Неожиданно воцаряется бедлам. У двери появляется толпа. Все любители русской интимной литературы и музыки решили придти на вечер одновременно.
Начинается невообразимая толкотня. Каждый норовит захватить самое удобное место.
В общем, можно сказать, российские эмигранты отличаются хорошими манерами. Но на вечерах они преображаются. Они превращаются в рычащих церберов, охраняющих неприступность оккупированных ими стульев. Опасно трогать эмигранта на каком-либо вечере, когда он захватил себе место и водрузил над ним свой невидимый флаг.
Примерно через полчаса волнение утихает, в зале устанавливается порядок, какой-то эмигрантского вида человек вбегает на сцену, чтобы проверить, в исправности ли электрическое освещение, и председатель открывает вечер кратким вступительным словом.
Фактически, это не краткое слово, а длинные несколько десятков тысяч слов. У наших ораторов совершенно убийственная привычка. Они восклицают: «Об этом я говорить сейчас не буду» — и говорят. «На этом я не желаю останавливаться» — и останавливаются. «Об этом не стоит упоминать» — и упоминают. Да еще как упоминают!
После речи председателя начинается подлинно интимная часть вечера.
В то время, когда пианистка что-то играет из Скрябина или Рахманинова, дамы вступают друг с другом в оживленные разговоры. Удивительно то, что дамы, обуреваемые внезапным желанием поделиться мыслями, сидят одна от другой на почтительном расстоянии. Они пришли вместе, казалось бы, что им следовало бы найти места рядом. Но нет! Одна уселась в третьем ряду справа, а другая — в шестом ряду слева.
Анне Павловне непременно захотелось передать Александре Ивановне захватывающие сведения о своей внучке и процитировать во всеуслышание несколько гениальных ее афоризмов.
Нине Сергеевне нужен до зарезу хирург. Не знает ли Анастасия Филипповна хорошего недорогого хирурга? Анастасия Филипповна знает хорошего хирурга, но он очень дорог. «Они все теперь дерут шкуру!» — восклицает Анастасия Филипповна.
На сцене появляется поэт. Когда-то он был любимцем публики. Но теперь он читает свои стихи так громко, что мешает людям разговаривать.
Иван Петрович начинает кашлять. В частной жизни Иван Петрович никогда не кашляет. Его горло в порядке. Но стоит ему появиться на каком-либо собрании, как у него появляется страшнейший позыв к кашлю. Театральный кашель Ивана Петровича напоминает хрип леопарда, сраженного отравленной стрелой африканского охотника.
После седьмого стихотворения поэт теряет прежнюю энергию и начинает сдавать. Интимная обстановка для разговоров быстро восстанавливается.

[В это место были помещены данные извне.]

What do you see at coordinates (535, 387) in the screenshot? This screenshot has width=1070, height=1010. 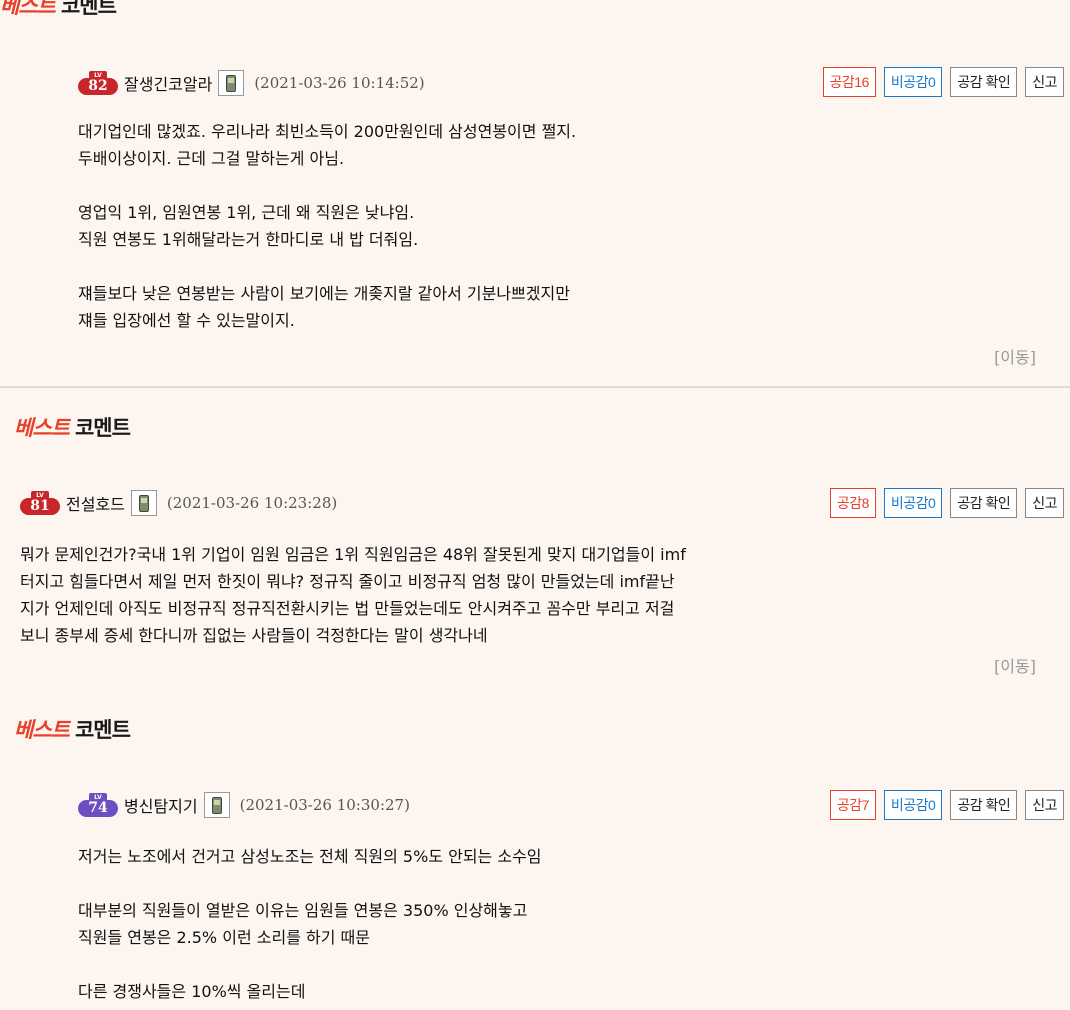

Николай Ильич рассказывает своему соседу длинную историю о негритянском пекаре, у которого он покупает русский хлеб. Сосед Николая Ильича соглашается, что негры опасные люди.
Занятые разговорами посетители вечера так и не замечают, что поэт минут тридцать назад уже покинул сцену и что прозаик читает свое произведение «Хождение по мукомольным районам». Читает он очень хорошо: невнятно и неслышно. Его чтение действует как снотворное средство. Публика сладко позевывает.
Одна из прелестей нашего мироздания заключается в том, что ничто не вечно под луной. Беллетрист, наконец, кончает свое чтение, и его место на эстраде занимает певица. У нее очаровательные манеры восемнадцатилетней девушки, хотя пылом юности ее ланиты не рдеют.
В то время, как певица поет, певец за кулисами нервно шагает взад и вперед, что-то энергично доказывая самому себе.
В рецензии, которая через несколько дней появляется в русской эмигрантской газете, вечер описан в теплых и задушевных словах.